WORK TO BE COMPLETED
Each entry should be duplicated verbatim; its pictures should not be.

★ ★ ★

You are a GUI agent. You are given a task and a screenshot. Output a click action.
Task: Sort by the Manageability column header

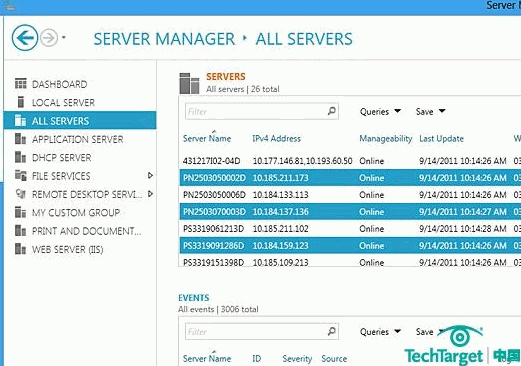(386, 138)
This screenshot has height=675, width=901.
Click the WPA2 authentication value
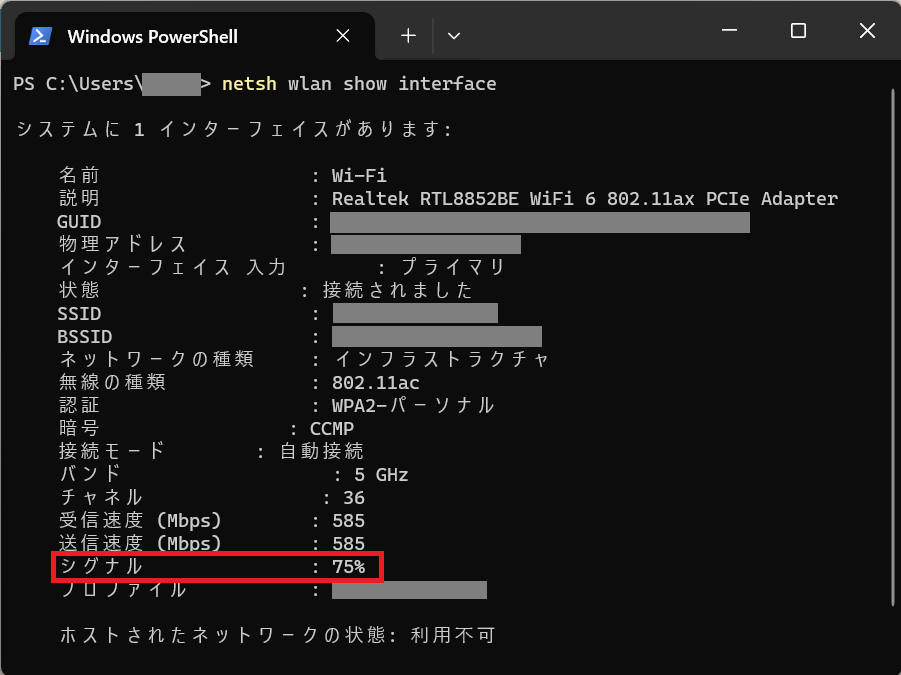click(x=413, y=406)
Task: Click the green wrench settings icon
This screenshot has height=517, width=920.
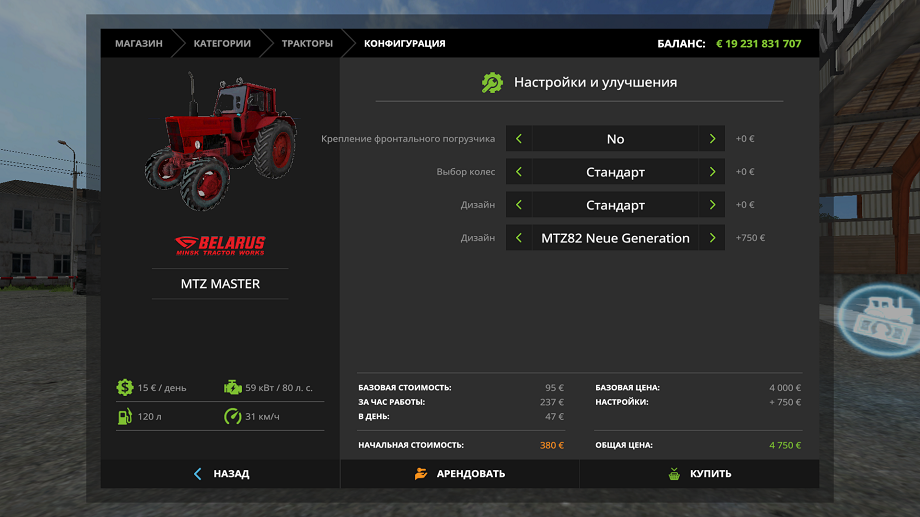Action: tap(492, 83)
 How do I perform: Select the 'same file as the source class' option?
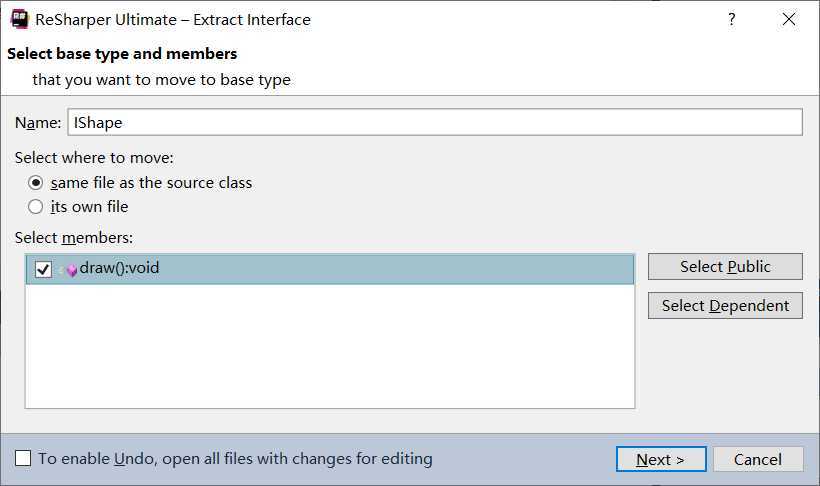36,183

★ ★ ★

TASK OUTPUT
You are a GUI agent. You are given a task and a screenshot. Output a click action.
Task: Sort by the Manageability column header

(386, 138)
This screenshot has height=675, width=901.
Click the WPA2 authentication value
click(x=413, y=406)
Task: Click the green wrench settings icon
This screenshot has height=517, width=920.
Action: tap(492, 83)
 How do I perform: Select the 'same file as the source class' option?
36,183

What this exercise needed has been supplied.